Fusion 4: Regex Field Replacement Index Pipeline Stage


This will be a short one. At least the cat hopes so.

The question of how to change a date from something like 2020-04-01 into something less foolish (like 2020-04) came up recently and I couldn’t help but feel the pull of a simplistic solution (simple as well, but simplistic was the draw). This is something that is applicable to numerous scenarios where a string and its composite parts might be better off being rearranged (kind of like kaleidoscope without all the colors).

As Fusion 4 is available I will be using that for this example.

The Short List

1. Input some content with the string in question (in this case 2020-04-01)

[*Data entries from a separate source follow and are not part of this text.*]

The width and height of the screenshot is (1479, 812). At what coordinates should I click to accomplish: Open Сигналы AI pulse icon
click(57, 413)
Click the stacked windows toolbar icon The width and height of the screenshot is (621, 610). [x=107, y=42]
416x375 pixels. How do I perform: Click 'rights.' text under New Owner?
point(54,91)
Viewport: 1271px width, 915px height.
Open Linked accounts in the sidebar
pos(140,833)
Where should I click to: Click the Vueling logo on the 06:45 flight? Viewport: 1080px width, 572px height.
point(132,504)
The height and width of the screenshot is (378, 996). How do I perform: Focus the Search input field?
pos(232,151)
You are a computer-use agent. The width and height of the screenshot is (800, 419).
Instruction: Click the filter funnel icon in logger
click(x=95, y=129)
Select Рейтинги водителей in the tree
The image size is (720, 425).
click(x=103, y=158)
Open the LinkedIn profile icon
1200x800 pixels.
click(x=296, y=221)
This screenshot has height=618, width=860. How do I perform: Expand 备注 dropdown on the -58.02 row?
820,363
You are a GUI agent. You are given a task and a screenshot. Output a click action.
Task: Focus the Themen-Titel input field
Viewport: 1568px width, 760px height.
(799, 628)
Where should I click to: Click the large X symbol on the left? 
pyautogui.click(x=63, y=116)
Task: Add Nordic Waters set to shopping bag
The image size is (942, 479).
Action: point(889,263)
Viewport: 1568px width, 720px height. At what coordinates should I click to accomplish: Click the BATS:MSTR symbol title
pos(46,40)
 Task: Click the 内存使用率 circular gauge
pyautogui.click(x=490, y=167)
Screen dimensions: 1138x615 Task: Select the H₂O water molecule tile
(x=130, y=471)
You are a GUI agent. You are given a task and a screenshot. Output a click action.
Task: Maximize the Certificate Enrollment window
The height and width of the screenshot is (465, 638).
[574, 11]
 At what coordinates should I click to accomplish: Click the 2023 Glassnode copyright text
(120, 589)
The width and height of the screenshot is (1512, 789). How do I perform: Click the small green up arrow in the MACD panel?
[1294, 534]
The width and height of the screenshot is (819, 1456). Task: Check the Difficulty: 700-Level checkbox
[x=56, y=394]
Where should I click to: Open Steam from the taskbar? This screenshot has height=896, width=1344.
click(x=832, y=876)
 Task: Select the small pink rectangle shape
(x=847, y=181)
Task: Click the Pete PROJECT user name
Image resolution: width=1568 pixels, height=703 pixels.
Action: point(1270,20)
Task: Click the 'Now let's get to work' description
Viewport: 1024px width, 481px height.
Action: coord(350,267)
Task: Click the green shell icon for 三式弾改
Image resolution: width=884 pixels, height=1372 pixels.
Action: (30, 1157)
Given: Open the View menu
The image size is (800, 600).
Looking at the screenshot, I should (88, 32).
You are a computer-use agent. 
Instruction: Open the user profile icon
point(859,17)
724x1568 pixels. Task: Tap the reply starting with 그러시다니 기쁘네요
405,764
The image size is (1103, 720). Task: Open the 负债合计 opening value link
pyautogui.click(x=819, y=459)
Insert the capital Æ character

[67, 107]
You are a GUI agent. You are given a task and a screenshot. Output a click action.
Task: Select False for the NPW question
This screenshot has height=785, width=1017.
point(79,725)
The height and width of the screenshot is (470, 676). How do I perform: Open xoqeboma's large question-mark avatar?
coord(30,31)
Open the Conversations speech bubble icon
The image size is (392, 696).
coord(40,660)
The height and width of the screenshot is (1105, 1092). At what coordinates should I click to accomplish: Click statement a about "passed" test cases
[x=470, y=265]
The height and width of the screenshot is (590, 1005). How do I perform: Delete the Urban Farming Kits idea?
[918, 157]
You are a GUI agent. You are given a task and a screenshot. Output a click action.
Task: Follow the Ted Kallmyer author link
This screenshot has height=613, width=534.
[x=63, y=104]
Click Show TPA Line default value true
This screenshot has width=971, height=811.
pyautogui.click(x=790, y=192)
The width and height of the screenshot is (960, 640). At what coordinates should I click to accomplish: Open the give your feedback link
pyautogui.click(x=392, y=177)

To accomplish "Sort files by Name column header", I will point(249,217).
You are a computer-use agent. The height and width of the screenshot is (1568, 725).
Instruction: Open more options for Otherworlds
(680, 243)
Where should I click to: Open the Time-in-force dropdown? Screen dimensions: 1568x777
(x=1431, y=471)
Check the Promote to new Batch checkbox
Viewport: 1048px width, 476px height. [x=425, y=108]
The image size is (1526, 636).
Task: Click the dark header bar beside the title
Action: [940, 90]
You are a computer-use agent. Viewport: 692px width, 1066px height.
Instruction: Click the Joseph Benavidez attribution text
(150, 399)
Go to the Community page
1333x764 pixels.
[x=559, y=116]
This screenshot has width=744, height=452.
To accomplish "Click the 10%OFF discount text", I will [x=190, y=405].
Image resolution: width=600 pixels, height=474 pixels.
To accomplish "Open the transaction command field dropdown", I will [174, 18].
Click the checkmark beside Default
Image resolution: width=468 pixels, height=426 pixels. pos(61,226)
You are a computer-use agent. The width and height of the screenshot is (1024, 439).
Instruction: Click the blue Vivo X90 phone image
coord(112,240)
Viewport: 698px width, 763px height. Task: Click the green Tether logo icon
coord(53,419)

2. Open the Index Workbench and add the Regex Field Replacement stage to your index pipeline

3. Configure the Regex Field Replacement to use the proper input field, output field, regex pattern, and regex groups to output

4. Simmer, Stir, Repeat until your input and output match

The Long List

My Input File (named date-sample.csv)

date
2018-01-01
2020-04-06

I prefer CSV files for testing as they are easily created and easily ingested. Better than eating vegetables.

Before Pre-step 1: download, install, and run Fusion 4 (go ahead, you know you want to).

Pre-step 1

Start Fusion.

Create an app (I called mine Date Test).

1. Input some content with the string in question (in this case 2020-04-01)

Create a local filesystem datasource to ingest the CSV. It can look something like this:

Don’t worry about the configuration of the parser or index pipeline stages. You’ll have plenty to worry about when you get home.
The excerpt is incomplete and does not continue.